Your goal
Drop the pictures and repeat exactly from the "You are a computer-use agent." line down to the last line of the entries below.

(Stored items from a collection)
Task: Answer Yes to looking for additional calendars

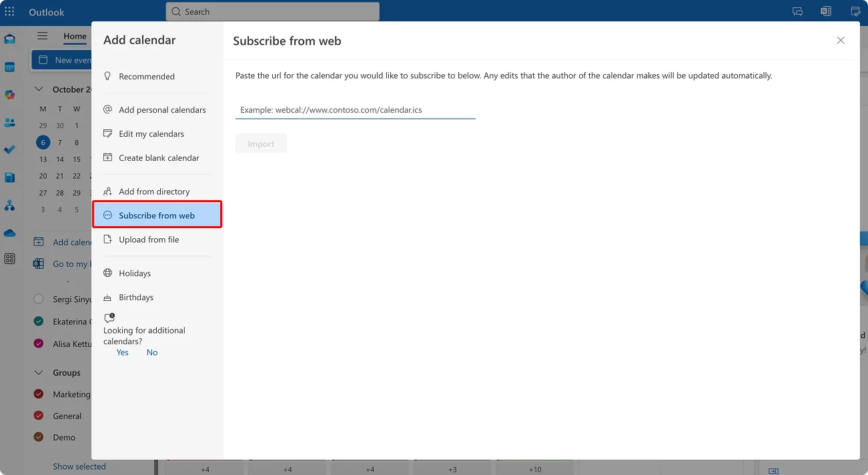Action: (121, 352)
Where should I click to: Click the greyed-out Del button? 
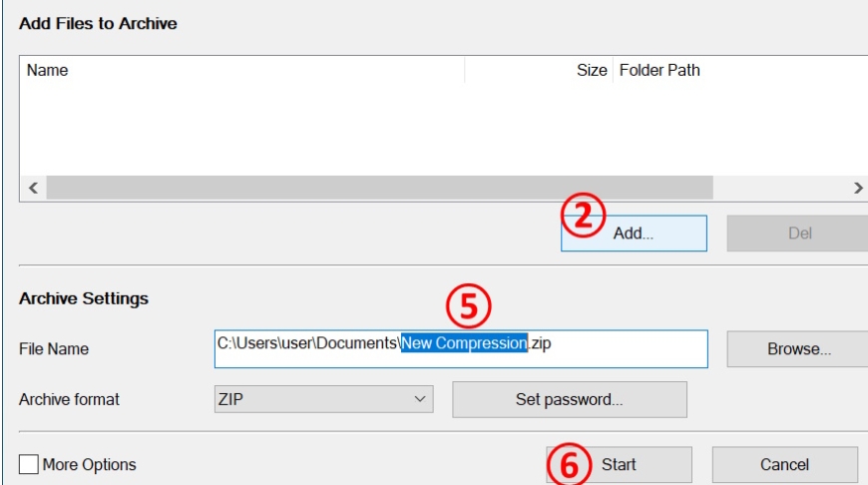click(799, 234)
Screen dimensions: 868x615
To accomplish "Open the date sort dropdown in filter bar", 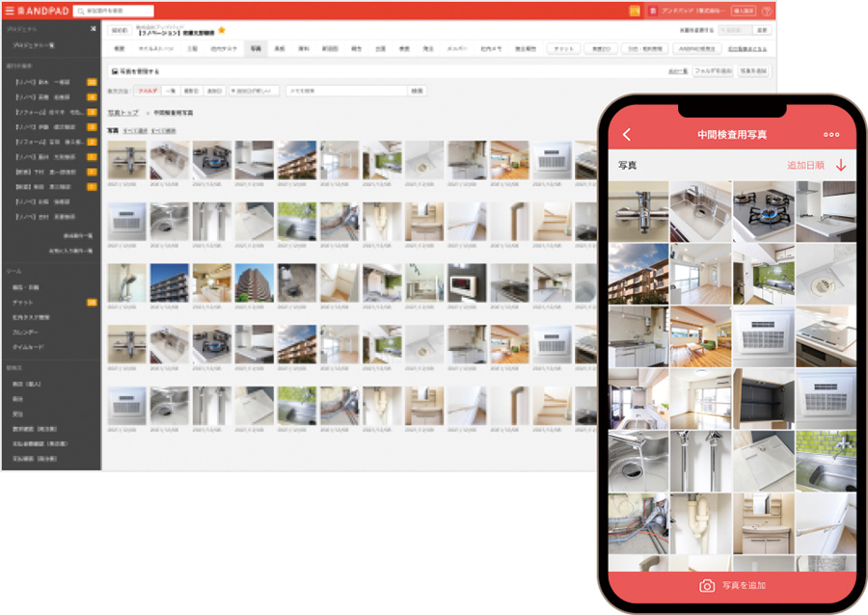I will coord(254,91).
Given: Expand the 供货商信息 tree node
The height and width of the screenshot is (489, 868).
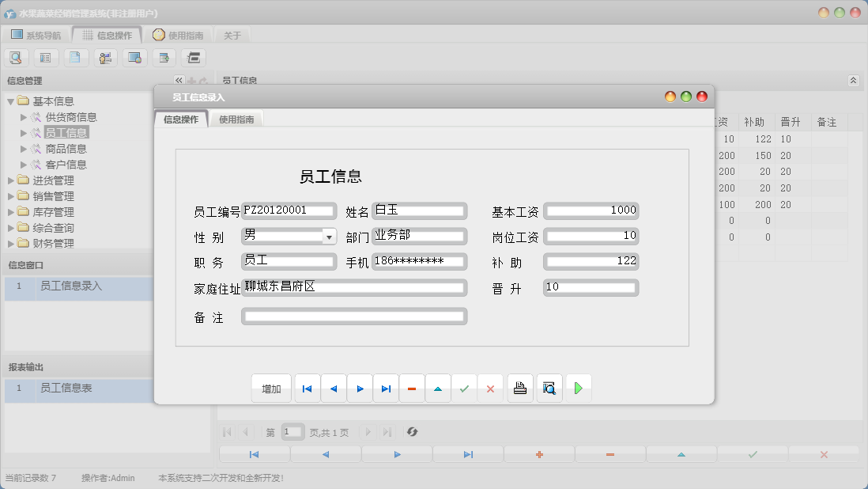Looking at the screenshot, I should (x=25, y=118).
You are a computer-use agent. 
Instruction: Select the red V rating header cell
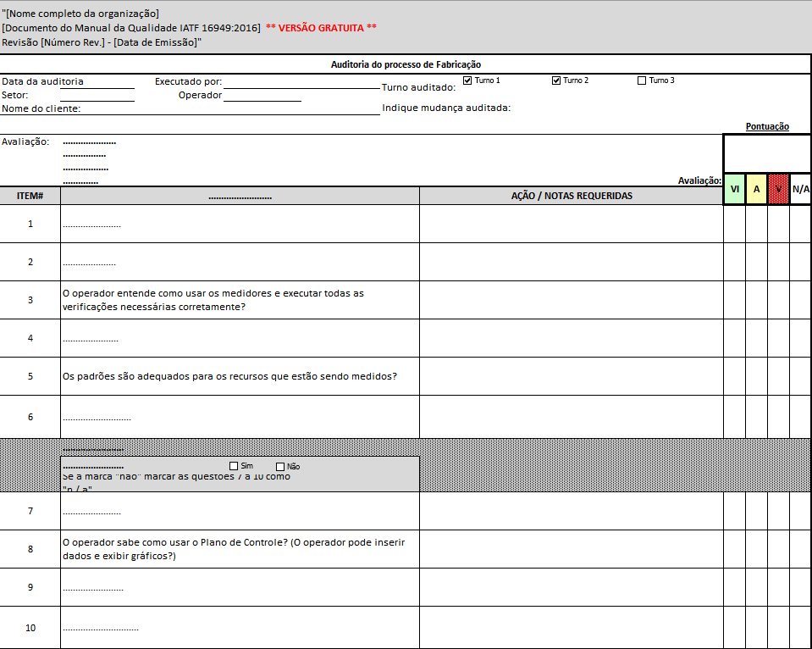coord(777,190)
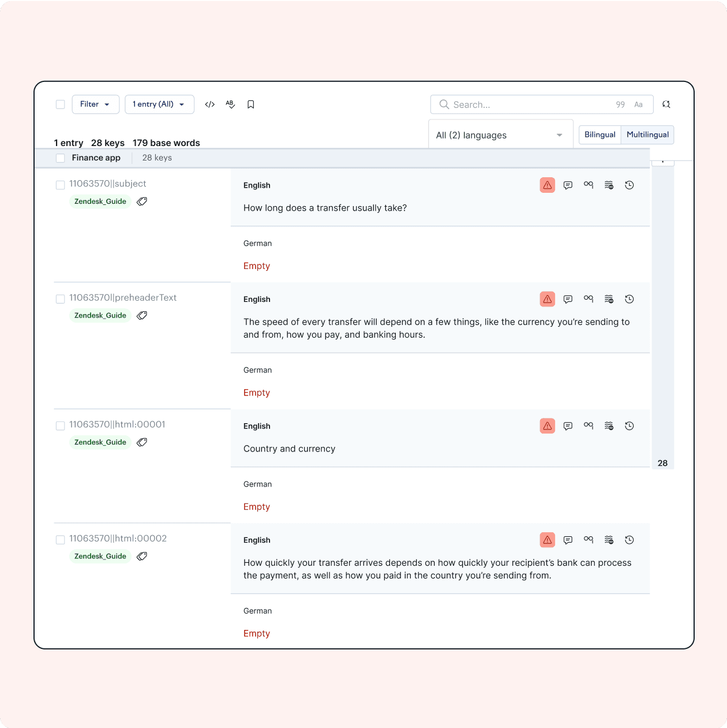Click the Empty German translation for subject key

coord(257,266)
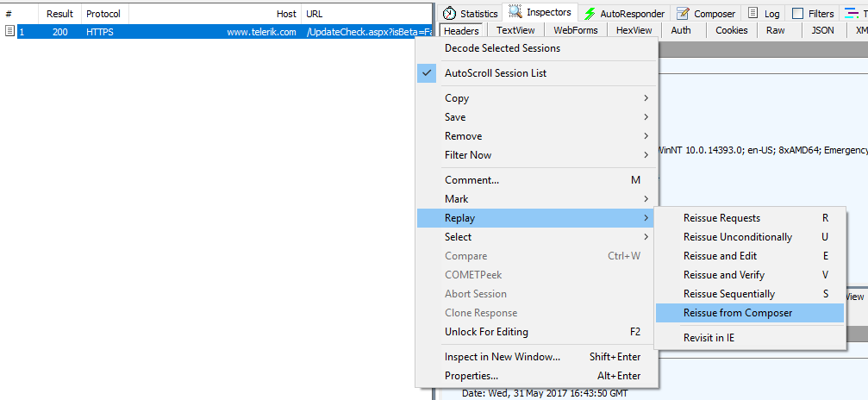The image size is (868, 400).
Task: Click Unlock For Editing menu entry
Action: pyautogui.click(x=486, y=332)
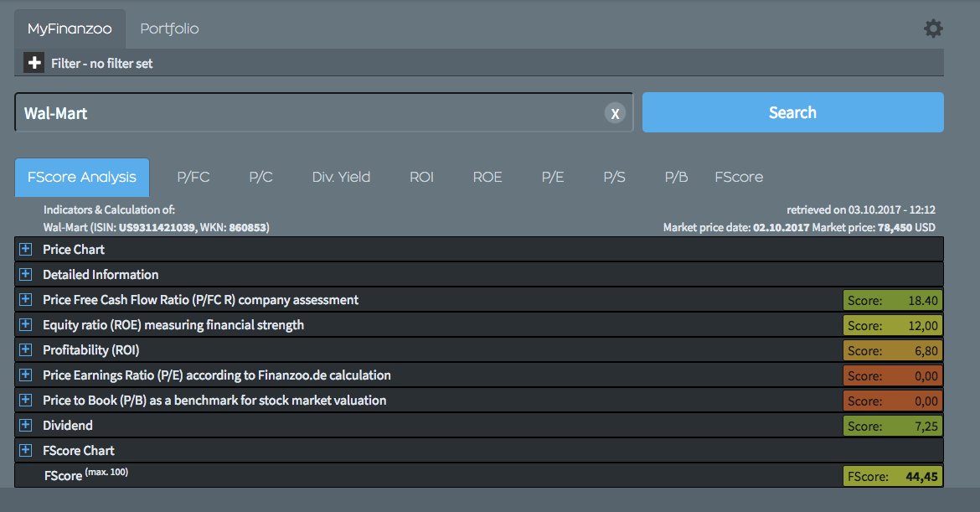Expand the Dividend section
Image resolution: width=980 pixels, height=512 pixels.
(x=25, y=425)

Answer to this problem
You are a computer-use agent. 
Instruction: Select the red V rating header cell
coord(777,190)
Click the Empty German translation for subject key

coord(257,266)
The image size is (868, 400).
Task: Click Unlock For Editing menu entry
Action: pyautogui.click(x=486, y=332)
Expand the Dividend section
Image resolution: width=980 pixels, height=512 pixels.
(x=25, y=425)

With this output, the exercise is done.